## BRANO DA ESAMINARE
# # #

Il Censis ha presentato il 47° Rapporto sulla situazione sociale del Paese evidenziando i tratti tipici degli italiani. Il risultato? L’Italia è un paese smarrito, dove domina l’incertezza e la crisi: molti italiani non riescono a pagare le bollette. Ma quello che non manca sono televisione e smartphone. Un dato che spicca è il rischio razzismo: mentre due italiani su tre (il 65,2%) pensano che gli immigrati in Italia siano troppi. Ma nonostante questo, in molti scelgono di trasferirsi all’estero.

Siamo anche una “società sciapa e infelice” secondo il Censis “senza fermento e dove circola troppa accidia, furbizia generalizzata, disabitudine al lavoro, immoralismo diffuso, crescente evasione fiscale, disinteresse per le tematiche di governo del sistema, passiva accettazione della impressiva comunicazione di massa”. Di conseguenza siamo anche “infelici, perché viviamo un grande, inatteso ampliamento delle diseguaglianze sociali”.

PAESE INDIETRO DI DIECI ANNI – Nel 2013 le spese delle famiglie sono tornate indietro di oltre 10 anni. Il Censis sostiene che questo sia l’anno culmine di un lungo trend di decrescita che parla di un “Paese smarrito” e i consumi descrivono “un Paese sotto sforzo o, meglio, profondamente fiaccato da una crisi persistente”. Le spese per prodotti alimentari sono scese del 6,7% dai primi anni 2000, quelle per abbigliamento e calzature del 15%, per arredamento e manutenzione casa dell’8%, per i trasporti del 19%. Viceversa sono cresciute le spese per utenze domestiche e manutenzione casa (+6,3%) e quelle medico-sanitarie (+19%). Nell’ultima parte del 2013 ben il 69% di un campione di 1.200 famiglie ha indicato una riduzione e un peggioramento della capacità di spesa nel corso dell’anno, mentre appena il 2% ha indicato un miglioramento.

# # #

## ESTRATTO DEL DATASET
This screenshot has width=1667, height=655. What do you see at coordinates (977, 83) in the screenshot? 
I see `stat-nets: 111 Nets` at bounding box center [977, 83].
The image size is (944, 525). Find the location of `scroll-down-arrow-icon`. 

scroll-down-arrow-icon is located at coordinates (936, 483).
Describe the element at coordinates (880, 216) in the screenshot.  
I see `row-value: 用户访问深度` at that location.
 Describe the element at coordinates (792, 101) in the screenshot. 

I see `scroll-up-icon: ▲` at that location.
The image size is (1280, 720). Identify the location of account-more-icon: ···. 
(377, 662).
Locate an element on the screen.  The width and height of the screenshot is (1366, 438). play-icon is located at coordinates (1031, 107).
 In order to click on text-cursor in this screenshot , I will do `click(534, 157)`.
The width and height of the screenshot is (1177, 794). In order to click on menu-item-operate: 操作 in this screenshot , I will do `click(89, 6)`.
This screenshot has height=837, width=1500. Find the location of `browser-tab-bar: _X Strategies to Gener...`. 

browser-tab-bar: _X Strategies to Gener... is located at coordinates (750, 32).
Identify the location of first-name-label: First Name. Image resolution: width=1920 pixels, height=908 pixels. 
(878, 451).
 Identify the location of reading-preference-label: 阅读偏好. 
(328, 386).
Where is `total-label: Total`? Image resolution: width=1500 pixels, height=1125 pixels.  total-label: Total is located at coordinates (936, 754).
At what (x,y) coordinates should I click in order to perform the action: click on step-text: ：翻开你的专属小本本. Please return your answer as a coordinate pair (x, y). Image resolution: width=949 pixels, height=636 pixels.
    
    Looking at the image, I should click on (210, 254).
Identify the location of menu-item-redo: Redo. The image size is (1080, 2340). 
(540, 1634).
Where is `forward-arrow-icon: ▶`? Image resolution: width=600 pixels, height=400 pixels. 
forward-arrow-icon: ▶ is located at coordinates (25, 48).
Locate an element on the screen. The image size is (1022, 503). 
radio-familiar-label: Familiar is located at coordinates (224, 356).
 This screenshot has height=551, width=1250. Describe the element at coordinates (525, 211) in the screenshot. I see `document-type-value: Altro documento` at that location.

# # #

## ISTRUZIONE OPERATIVA
Prosegui il brano sul 47° Rapporto Censis partendo dopo l'ultima frase riportata. Le voci provengono da una fonte diversa da quella del brano.

## RISULTATO
SPESE RIDOTTE DEL 50% – Le famiglie italiane hanno rivisto i consumi e quasi il 50% prevede di contenere nei prossimi mesi le spese familiari. Secondo il Censis il 76% segue le promozioni, il 63% scegli gli alimenti in base al prezzo più conveniente, il 62% ha aumentato gli acquisti di prodotti di marca commerciale, il 68% ha diminuito le spese per cinema e svago, il 53% ha ridotto gli spostamenti con auto e scooter per risparmiare benzina, il 45% ha rinunciato al ristorante. Il Censis sottolinea poi che 1,2 milioni di famiglie non sono riuscite a coprire le spese con il proprio reddito e hanno fatto ricorso a prestiti di amici. Come in passato, è intervenuta la messa in sicurezza delle reti familiari: sono poco meno di 8 milioni le famiglie che hanno ricevuto dai parenti una forma di aiuto nell’ultimo anno.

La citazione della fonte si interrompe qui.